Write out the data again in full, exactly as it reads.
Records shown START
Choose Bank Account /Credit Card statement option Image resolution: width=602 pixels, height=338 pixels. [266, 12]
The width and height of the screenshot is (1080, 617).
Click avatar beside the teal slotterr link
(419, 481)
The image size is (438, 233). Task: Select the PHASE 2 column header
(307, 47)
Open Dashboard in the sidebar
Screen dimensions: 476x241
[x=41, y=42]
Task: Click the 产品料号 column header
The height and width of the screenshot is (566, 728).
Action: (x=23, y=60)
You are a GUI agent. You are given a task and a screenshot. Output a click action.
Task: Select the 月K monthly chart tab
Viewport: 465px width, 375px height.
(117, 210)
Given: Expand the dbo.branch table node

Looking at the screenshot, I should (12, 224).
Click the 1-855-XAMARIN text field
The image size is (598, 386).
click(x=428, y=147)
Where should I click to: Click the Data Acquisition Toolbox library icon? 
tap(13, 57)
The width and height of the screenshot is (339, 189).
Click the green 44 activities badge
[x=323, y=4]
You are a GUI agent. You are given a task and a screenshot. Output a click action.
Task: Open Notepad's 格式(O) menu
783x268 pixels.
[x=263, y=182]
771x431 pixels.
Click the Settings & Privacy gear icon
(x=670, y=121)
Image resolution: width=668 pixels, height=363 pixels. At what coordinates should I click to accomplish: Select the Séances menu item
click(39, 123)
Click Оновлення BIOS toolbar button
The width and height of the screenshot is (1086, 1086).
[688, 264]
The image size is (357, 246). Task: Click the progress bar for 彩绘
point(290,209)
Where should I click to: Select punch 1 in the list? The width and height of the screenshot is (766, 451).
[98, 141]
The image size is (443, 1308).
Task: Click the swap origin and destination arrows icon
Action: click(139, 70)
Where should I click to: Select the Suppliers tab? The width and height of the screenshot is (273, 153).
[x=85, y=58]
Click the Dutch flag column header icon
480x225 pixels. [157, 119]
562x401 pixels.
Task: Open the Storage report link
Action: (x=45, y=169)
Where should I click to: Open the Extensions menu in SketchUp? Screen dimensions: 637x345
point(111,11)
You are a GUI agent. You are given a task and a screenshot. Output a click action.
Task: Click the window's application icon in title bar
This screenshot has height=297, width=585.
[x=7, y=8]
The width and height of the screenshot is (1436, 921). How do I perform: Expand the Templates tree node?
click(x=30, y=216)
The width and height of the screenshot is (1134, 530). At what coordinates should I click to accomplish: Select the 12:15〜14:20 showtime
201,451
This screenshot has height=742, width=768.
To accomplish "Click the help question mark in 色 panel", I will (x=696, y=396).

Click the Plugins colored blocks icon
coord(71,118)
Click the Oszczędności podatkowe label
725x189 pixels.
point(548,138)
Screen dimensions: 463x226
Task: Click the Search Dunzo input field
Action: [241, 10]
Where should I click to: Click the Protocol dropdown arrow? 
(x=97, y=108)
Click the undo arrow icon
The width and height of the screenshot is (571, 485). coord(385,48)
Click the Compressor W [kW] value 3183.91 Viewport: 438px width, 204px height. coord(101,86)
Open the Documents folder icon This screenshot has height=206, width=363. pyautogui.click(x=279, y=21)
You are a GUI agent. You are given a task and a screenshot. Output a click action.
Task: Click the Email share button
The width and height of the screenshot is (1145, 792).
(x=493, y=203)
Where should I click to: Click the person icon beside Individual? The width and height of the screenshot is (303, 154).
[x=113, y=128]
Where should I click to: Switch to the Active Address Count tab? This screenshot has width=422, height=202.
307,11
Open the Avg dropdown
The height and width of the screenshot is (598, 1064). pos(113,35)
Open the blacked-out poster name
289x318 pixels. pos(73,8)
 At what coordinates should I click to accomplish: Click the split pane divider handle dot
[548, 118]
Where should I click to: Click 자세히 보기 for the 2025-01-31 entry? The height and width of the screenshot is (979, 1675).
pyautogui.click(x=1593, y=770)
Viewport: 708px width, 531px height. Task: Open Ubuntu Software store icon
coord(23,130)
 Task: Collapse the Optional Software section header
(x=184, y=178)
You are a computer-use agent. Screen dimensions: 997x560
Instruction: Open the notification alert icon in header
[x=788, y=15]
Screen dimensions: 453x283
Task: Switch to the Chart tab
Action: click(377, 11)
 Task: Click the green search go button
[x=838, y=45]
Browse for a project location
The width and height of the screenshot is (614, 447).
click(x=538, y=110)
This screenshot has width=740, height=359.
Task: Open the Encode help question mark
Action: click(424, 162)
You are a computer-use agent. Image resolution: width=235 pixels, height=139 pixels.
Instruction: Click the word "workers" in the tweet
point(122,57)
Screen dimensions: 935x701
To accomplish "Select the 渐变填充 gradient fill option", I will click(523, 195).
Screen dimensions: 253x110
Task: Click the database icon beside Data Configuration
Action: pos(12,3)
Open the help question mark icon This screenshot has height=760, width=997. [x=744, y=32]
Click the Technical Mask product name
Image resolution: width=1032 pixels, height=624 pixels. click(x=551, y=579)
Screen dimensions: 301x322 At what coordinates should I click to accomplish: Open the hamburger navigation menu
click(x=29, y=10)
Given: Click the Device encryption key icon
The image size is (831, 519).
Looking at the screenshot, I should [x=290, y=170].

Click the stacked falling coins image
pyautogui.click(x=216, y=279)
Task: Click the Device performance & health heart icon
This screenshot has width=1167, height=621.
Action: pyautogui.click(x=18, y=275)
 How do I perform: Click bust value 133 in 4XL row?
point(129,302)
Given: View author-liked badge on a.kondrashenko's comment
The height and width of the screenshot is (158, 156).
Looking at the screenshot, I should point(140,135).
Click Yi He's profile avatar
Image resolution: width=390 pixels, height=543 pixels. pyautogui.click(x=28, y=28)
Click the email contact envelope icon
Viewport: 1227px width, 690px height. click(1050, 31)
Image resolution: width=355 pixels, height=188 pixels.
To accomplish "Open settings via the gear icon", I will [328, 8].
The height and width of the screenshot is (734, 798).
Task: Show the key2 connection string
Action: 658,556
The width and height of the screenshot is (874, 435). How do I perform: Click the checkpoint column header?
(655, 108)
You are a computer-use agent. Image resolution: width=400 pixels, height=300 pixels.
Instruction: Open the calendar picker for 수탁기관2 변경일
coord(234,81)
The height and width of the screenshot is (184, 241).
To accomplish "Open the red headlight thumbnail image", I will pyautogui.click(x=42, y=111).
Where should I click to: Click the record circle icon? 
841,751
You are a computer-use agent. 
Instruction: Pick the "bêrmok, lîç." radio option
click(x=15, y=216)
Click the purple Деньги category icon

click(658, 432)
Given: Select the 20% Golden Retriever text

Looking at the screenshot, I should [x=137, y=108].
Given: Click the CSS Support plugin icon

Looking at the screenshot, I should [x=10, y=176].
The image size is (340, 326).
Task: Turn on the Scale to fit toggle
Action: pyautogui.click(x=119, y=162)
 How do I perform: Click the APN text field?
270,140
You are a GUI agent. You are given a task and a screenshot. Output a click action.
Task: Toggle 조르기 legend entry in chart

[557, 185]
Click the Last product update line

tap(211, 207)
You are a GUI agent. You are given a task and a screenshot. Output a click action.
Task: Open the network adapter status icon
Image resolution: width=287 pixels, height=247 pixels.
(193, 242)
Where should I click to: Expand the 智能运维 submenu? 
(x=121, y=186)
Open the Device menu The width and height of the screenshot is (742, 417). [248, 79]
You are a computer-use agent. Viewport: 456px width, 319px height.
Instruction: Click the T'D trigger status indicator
Records shown END
**Result:**
Choose Bank Account /Credit Card statement option Image resolution: width=602 pixels, height=338 pixels. [266, 12]
The width and height of the screenshot is (1080, 617).
Click avatar beside the teal slotterr link
(419, 481)
The image size is (438, 233). Task: Select the PHASE 2 column header
(307, 47)
Open Dashboard in the sidebar
Screen dimensions: 476x241
[x=41, y=42]
Task: Click the 产品料号 column header
The height and width of the screenshot is (566, 728).
Action: (x=23, y=60)
You are a GUI agent. You are given a task and a screenshot. Output a click action.
Task: Select the 月K monthly chart tab
Viewport: 465px width, 375px height.
(117, 210)
Given: Expand the dbo.branch table node

Looking at the screenshot, I should (12, 224).
Click the 1-855-XAMARIN text field
The image size is (598, 386).
click(x=428, y=147)
Where should I click to: Click the Data Acquisition Toolbox library icon? 
tap(13, 57)
The width and height of the screenshot is (339, 189).
Click the green 44 activities badge
[x=323, y=4]
You are a GUI agent. You are given a task and a screenshot. Output a click action.
Task: Open Notepad's 格式(O) menu
783x268 pixels.
[x=263, y=182]
771x431 pixels.
Click the Settings & Privacy gear icon
(x=670, y=121)
Image resolution: width=668 pixels, height=363 pixels. At what coordinates should I click to accomplish: Select the Séances menu item
click(39, 123)
Click Оновлення BIOS toolbar button
The width and height of the screenshot is (1086, 1086).
[688, 264]
The image size is (357, 246). Task: Click the progress bar for 彩绘
point(290,209)
Where should I click to: Select punch 1 in the list? The width and height of the screenshot is (766, 451).
[98, 141]
The image size is (443, 1308).
Task: Click the swap origin and destination arrows icon
Action: click(139, 70)
Where should I click to: Select the Suppliers tab? The width and height of the screenshot is (273, 153).
[x=85, y=58]
Click the Dutch flag column header icon
480x225 pixels. [157, 119]
562x401 pixels.
Task: Open the Storage report link
Action: (x=45, y=169)
Where should I click to: Open the Extensions menu in SketchUp? Screen dimensions: 637x345
point(111,11)
You are a GUI agent. You are given a task and a screenshot. Output a click action.
Task: Click the window's application icon in title bar
This screenshot has height=297, width=585.
[x=7, y=8]
The width and height of the screenshot is (1436, 921). How do I perform: Expand the Templates tree node?
click(x=30, y=216)
The width and height of the screenshot is (1134, 530). At what coordinates should I click to accomplish: Select the 12:15〜14:20 showtime
201,451
This screenshot has height=742, width=768.
To accomplish "Click the help question mark in 色 panel", I will (x=696, y=396).

Click the Plugins colored blocks icon
coord(71,118)
Click the Oszczędności podatkowe label
725x189 pixels.
point(548,138)
Screen dimensions: 463x226
Task: Click the Search Dunzo input field
Action: [241, 10]
Where should I click to: Click the Protocol dropdown arrow? 
(x=97, y=108)
Click the undo arrow icon
The width and height of the screenshot is (571, 485). coord(385,48)
Click the Compressor W [kW] value 3183.91 Viewport: 438px width, 204px height. coord(101,86)
Open the Documents folder icon This screenshot has height=206, width=363. pyautogui.click(x=279, y=21)
You are a GUI agent. You are given a task and a screenshot. Output a click action.
Task: Click the Email share button
The width and height of the screenshot is (1145, 792).
(x=493, y=203)
Where should I click to: Click the person icon beside Individual? The width and height of the screenshot is (303, 154).
[x=113, y=128]
Where should I click to: Switch to the Active Address Count tab? This screenshot has width=422, height=202.
307,11
Open the Avg dropdown
The height and width of the screenshot is (598, 1064). pos(113,35)
Open the blacked-out poster name
289x318 pixels. pos(73,8)
 At what coordinates should I click to accomplish: Click the split pane divider handle dot
[548, 118]
Where should I click to: Click 자세히 보기 for the 2025-01-31 entry? The height and width of the screenshot is (979, 1675).
pyautogui.click(x=1593, y=770)
Viewport: 708px width, 531px height. Task: Open Ubuntu Software store icon
coord(23,130)
 Task: Collapse the Optional Software section header
(x=184, y=178)
You are a computer-use agent. Screen dimensions: 997x560
Instruction: Open the notification alert icon in header
[x=788, y=15]
Screen dimensions: 453x283
Task: Switch to the Chart tab
Action: click(377, 11)
 Task: Click the green search go button
[x=838, y=45]
Browse for a project location
The width and height of the screenshot is (614, 447).
click(x=538, y=110)
This screenshot has width=740, height=359.
Task: Open the Encode help question mark
Action: click(424, 162)
You are a computer-use agent. Image resolution: width=235 pixels, height=139 pixels.
Instruction: Click the word "workers" in the tweet
point(122,57)
Screen dimensions: 935x701
To accomplish "Select the 渐变填充 gradient fill option", I will click(523, 195).
Screen dimensions: 253x110
Task: Click the database icon beside Data Configuration
Action: pos(12,3)
Open the help question mark icon This screenshot has height=760, width=997. [x=744, y=32]
Click the Technical Mask product name
Image resolution: width=1032 pixels, height=624 pixels. click(x=551, y=579)
Screen dimensions: 301x322 At what coordinates should I click to accomplish: Open the hamburger navigation menu
click(x=29, y=10)
Given: Click the Device encryption key icon
The image size is (831, 519).
Looking at the screenshot, I should [x=290, y=170].

Click the stacked falling coins image
pyautogui.click(x=216, y=279)
Task: Click the Device performance & health heart icon
This screenshot has width=1167, height=621.
Action: pyautogui.click(x=18, y=275)
 How do I perform: Click bust value 133 in 4XL row?
point(129,302)
Given: View author-liked badge on a.kondrashenko's comment
The height and width of the screenshot is (158, 156).
Looking at the screenshot, I should point(140,135).
Click Yi He's profile avatar
Image resolution: width=390 pixels, height=543 pixels. pyautogui.click(x=28, y=28)
Click the email contact envelope icon
Viewport: 1227px width, 690px height. click(1050, 31)
Image resolution: width=355 pixels, height=188 pixels.
To accomplish "Open settings via the gear icon", I will [328, 8].
The height and width of the screenshot is (734, 798).
Task: Show the key2 connection string
Action: 658,556
The width and height of the screenshot is (874, 435). How do I perform: Click the checkpoint column header?
(655, 108)
You are a computer-use agent. Image resolution: width=400 pixels, height=300 pixels.
Instruction: Open the calendar picker for 수탁기관2 변경일
coord(234,81)
The height and width of the screenshot is (184, 241).
To accomplish "Open the red headlight thumbnail image", I will pyautogui.click(x=42, y=111).
Where should I click to: Click the record circle icon? 
841,751
You are a computer-use agent. 
Instruction: Pick the "bêrmok, lîç." radio option
click(x=15, y=216)
Click the purple Деньги category icon

click(658, 432)
Given: Select the 20% Golden Retriever text

Looking at the screenshot, I should [x=137, y=108].
Given: Click the CSS Support plugin icon

Looking at the screenshot, I should [x=10, y=176].
The image size is (340, 326).
Task: Turn on the Scale to fit toggle
Action: pyautogui.click(x=119, y=162)
 How do I perform: Click the APN text field?
270,140
You are a GUI agent. You are given a task and a screenshot. Output a click action.
Task: Toggle 조르기 legend entry in chart

[557, 185]
Click the Last product update line

tap(211, 207)
You are a GUI agent. You are given a task and a screenshot. Output a click action.
Task: Open the network adapter status icon
Image resolution: width=287 pixels, height=247 pixels.
(193, 242)
Where should I click to: Expand the 智能运维 submenu? 
(x=121, y=186)
Open the Device menu The width and height of the screenshot is (742, 417). [248, 79]
You are a computer-use agent. Viewport: 456px width, 319px height.
Instruction: Click the T'D trigger status indicator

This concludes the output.